#### SHORT PROBLEM:
Reproduce the material below verbatim, omitting the pictures.

==== MATERIAL FOR THIS TASK ====

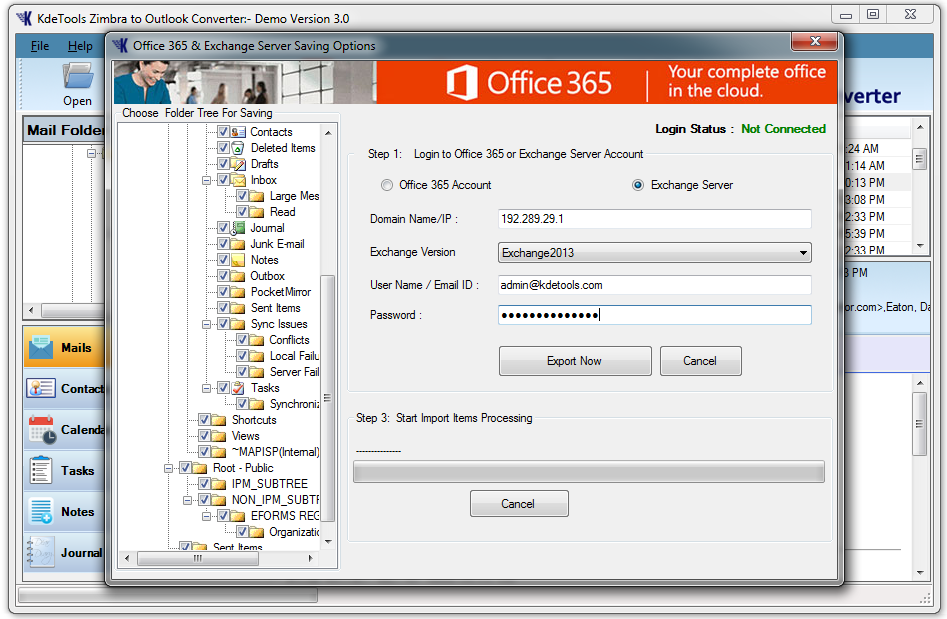Collapse the Sync Issues tree node
The image size is (947, 619).
[x=207, y=324]
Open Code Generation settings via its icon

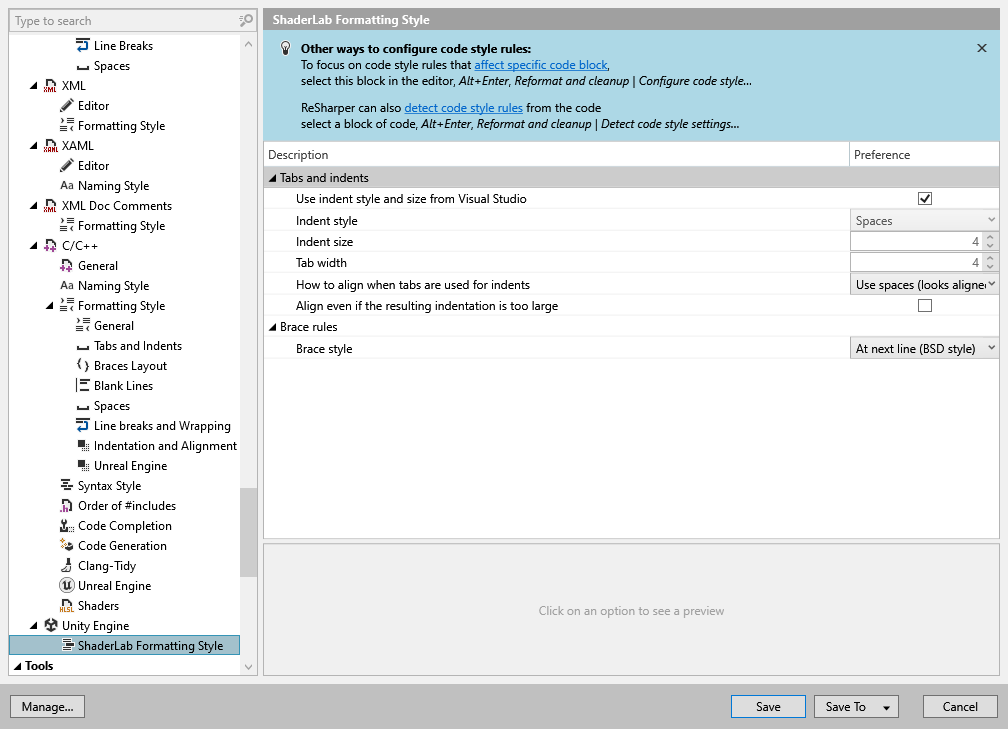(66, 545)
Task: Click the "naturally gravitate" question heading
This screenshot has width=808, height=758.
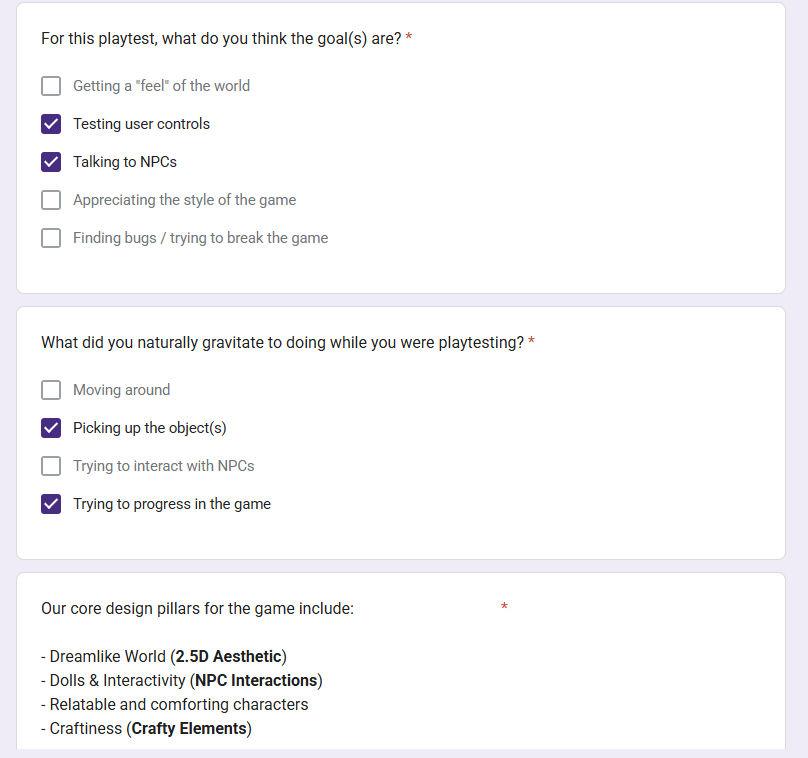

====

#### TASK ANSWER:
Collapse the Sync Issues tree node
The image size is (947, 619).
[x=207, y=324]
Open Code Generation settings via its icon

(66, 545)
Task: Click the "naturally gravitate" question heading
This screenshot has width=808, height=758.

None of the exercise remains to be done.